# Texto de partida
+++

“Tres pasiones, simples, pero abrumadoramente intensas, han gobernado mi vida: el ansia de amor, la búsqueda del conocimiento y una insoportable piedad por los sufrimientos de la humanidad. Estas tres pasiones, como grandes vendavales, me han llevado de acá para allá, por una ruta cambiante, sobre un profundo océano de angustia, hasta el borde mismo de la desesperación” — Bertrand Russell

8/3/12

Heimaey, Islandia / Vidas en la boca del infierno

Erupción del volcán Helgafell en Heimaey, Islandia
Frans Lanting / Corbis
Ander Izagirre

Al sur de Islandia, 46 moles de roca negra emergen del mar con violencia: es el archipiélago de Vestmannaeyjar, modelado por las erupciones y los terremotos. Caminamos por Heimaey, la única isla habitada, y subimos al volcán que brotó en 1973 y sepultó media ciudad.

El 22 de enero de 1973, el marino Siggi debía zarpar del puerto de Reykiavik (capital de Islandia) para navegar con su pesquero hasta la isla de Heimaey, su tierra natal. Siggi, que entonces tenía 38 años y ahora 73, dice que tuvo un presentimiento y retrasó el viaje.

+++

# Tarea A
Reproduce sin cambios el trozo del reportaje sobre Heimaey que va desde "Al sur de Islandia, 46" hasta "sepultó media ciudad.", ambos incluidos.
# Tarea B
Según el reportaje sobre Heimaey, ¿cuántos años tenía Siggi el 22 de enero de 1973?
# Tarea C
Sigue escribiendo el reportaje sobre Heimaey desde el punto en que se detiene.

# Extracto de datos
+++

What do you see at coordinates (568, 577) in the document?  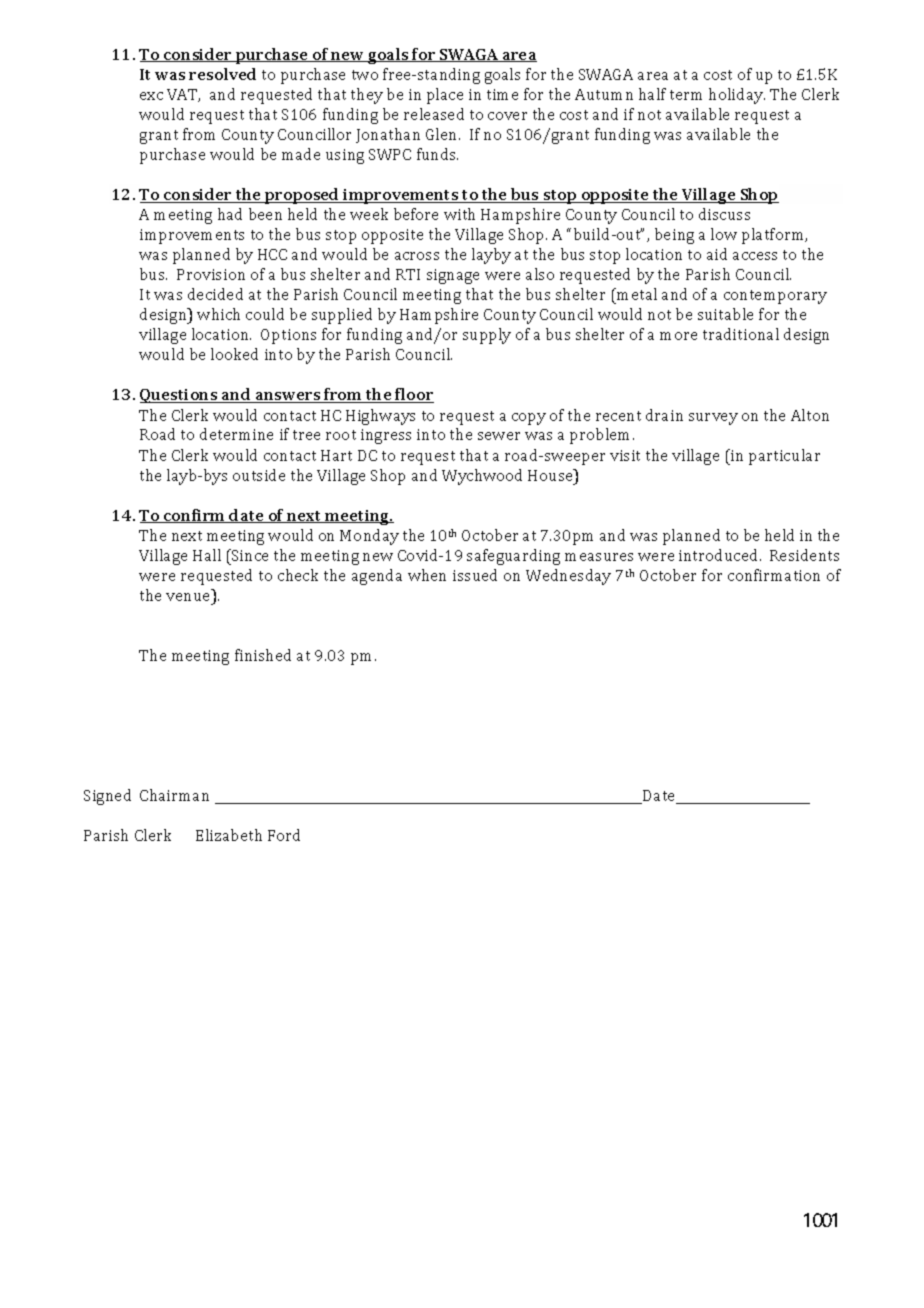 I see `Wednesday` at bounding box center [568, 577].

+++

# Respuesta A
Al sur de Islandia, 46 moles de roca negra emergen del mar con violencia: es el archipiélago de Vestmannaeyjar, modelado por las erupciones y los terremotos. Caminamos por Heimaey, la única isla habitada, y subimos al volcán que brotó en 1973 y sepultó media ciudad.

# Respuesta B
Tenía 38 años.

# Respuesta C
Unas horas más tarde, en la madrugada del 23 de enero, la tierra crujió en el este del pueblo de Heimaey, el único del archipiélago. De pronto se abrió una grieta de kilómetro y medio y desde las entrañas de la tierra brotó una muralla de fuego de docenas de metros de altura. La erupción estalló a cuatro pasos de Heimaey. El viento del Este, el más habitual, habría sepultado la localidad con lava y cenizas en unas pocas horas, pero aquella noche soplaba un salvador viento del Sur. Los 5.000 habitantes tuvieron tiempo para abandonar la isla antes del amanecer. Salieron corriendo de sus casas y subieron a los barcos que iban y venían sin parar hasta la cercana costa de la isla de Islandia.

Casas enterradas en ceniza. Heimaey, Islandia, 1973
Owen Franken / Corbis
Siggi recibió la noticia en el puerto de Reykiavik, esa misma mañana. Zarpó con su barco pesquero hacia Heimaey, donde ya no quedaban vecinos, y colaboró en el rescate de coches, muebles y toneladas de pescado, que fueron transportados por mar y aire antes de que la lava los devorara.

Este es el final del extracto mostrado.